I dont like to bring in politics here…but over the weekend I have been watching the events in Iran 24/7…and watching the coverage on Facebook--the amount of pictures and photos that have been posted there have just made me reflect on how blessed we are to live here…

I am social studies teacher and teach about the constitution and bill of rights (technically part of the constitution) to my students…for the week…i decided to change my avatar on facebook…that made me want to do it here…but with no other words or discussions…i have barely been on LJ.s over the weekend since i was consumed by the news…

I will soon change it back…but wanted to see how things went over the next few days…again…have not mentioned anything because this site is about woodworking…this was my silent acknowledgement of people who have died for our freedom and who are now for theirs…

matt


----------



## FatherHooligan (Mar 27, 2008)

Ahh an interesting and noble reason to change the picture. Do your students show an interest in these events? It must seem pretty abstract to them considering how tremendously comfortable we are here in North America.

I agree that we should all be extremely grateful for the folks who step up and serve…my thanks to all of them, those who have in the past; those currently serving and those thinking about serving!


----------



## Bureaucrat (May 26, 2008)

Mark: Don't be shy about changing avatars. I love to change mine. Depends on my mood. I always try to change 1 more time than Dan does 8^)


----------



## TopamaxSurvivor (May 2, 2008)

Geez, I had to go to your home page to get a better look. I thought it was a duck or goose, but it is a plane ;-))


----------



## jockmike2 (Oct 10, 2006)

This is just me forty years ago.


----------



## Chipncut (Aug 18, 2006)

*How about 73 years ago?*


----------



## FatherHooligan (Mar 27, 2008)

I could do the 40 years ago image, but I don't quite have enough years to post a 70 ish one…yet….
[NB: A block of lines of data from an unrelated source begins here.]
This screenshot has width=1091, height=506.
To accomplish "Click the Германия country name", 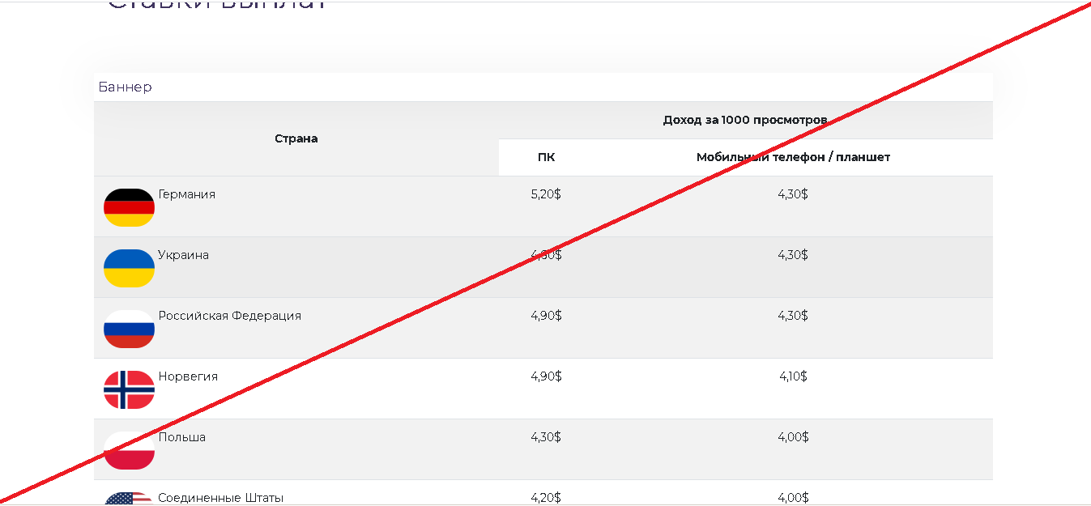I will (x=187, y=194).
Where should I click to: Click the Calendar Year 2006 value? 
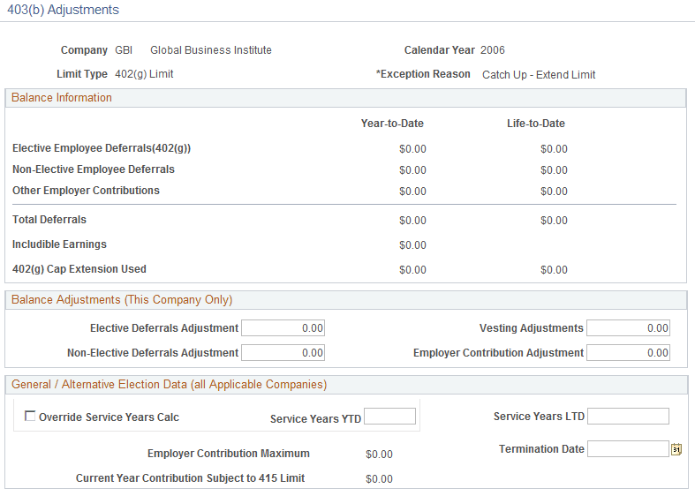493,50
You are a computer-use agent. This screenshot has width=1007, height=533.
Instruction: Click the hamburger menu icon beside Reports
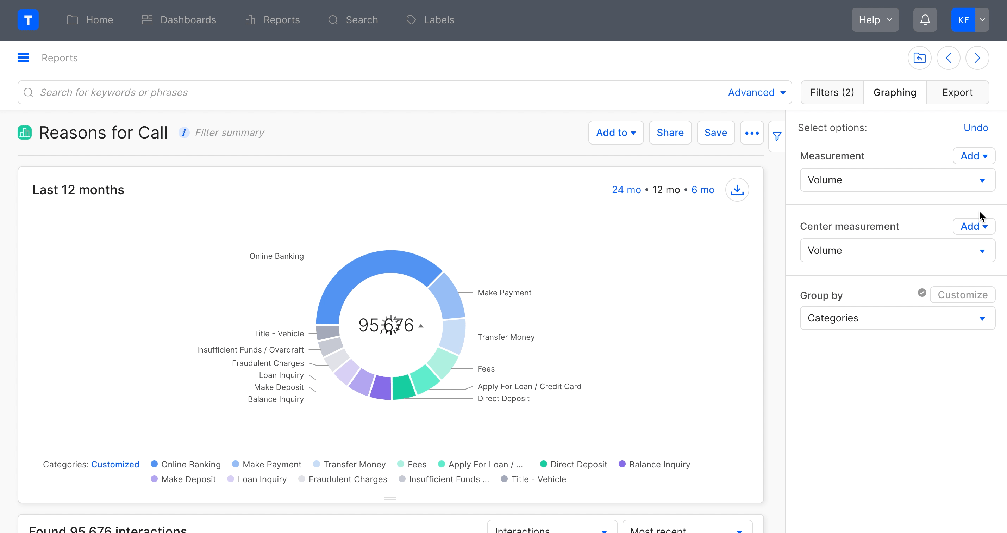pyautogui.click(x=23, y=58)
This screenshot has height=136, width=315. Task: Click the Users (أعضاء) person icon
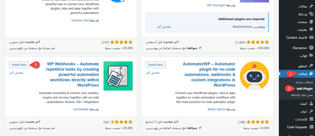click(311, 103)
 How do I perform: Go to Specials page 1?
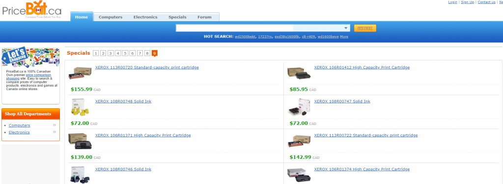pos(96,53)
Now that I look at it again I can see how it would look like a goose; now I'll have to troll through my images and see if I have any Lee Valley duck look a likes


----------



## matt1970 (Mar 28, 2007)

like my new pict? thats me biting the head off a brine shrimp(?)...he took me fishing last summer and that was his ritual…


----------



## Brad_Nailor (Jul 26, 2007)

Thats not nice…a brine shrip takes you fishing and you bite his head off….???


----------



## matt1970 (Mar 28, 2007)

lol….haha…i just re-read my post…that is funny…MY NEIGHBOR took me fishing…and his ritual was to eat the bait…lol…


----------



## Brad_Nailor (Jul 26, 2007)




----------



## FatherHooligan (Mar 27, 2008)

That is still funny, even three days later…mind you I would not want to bite a three day old brine shrimp  even if he was taking my neighbour fishing


----------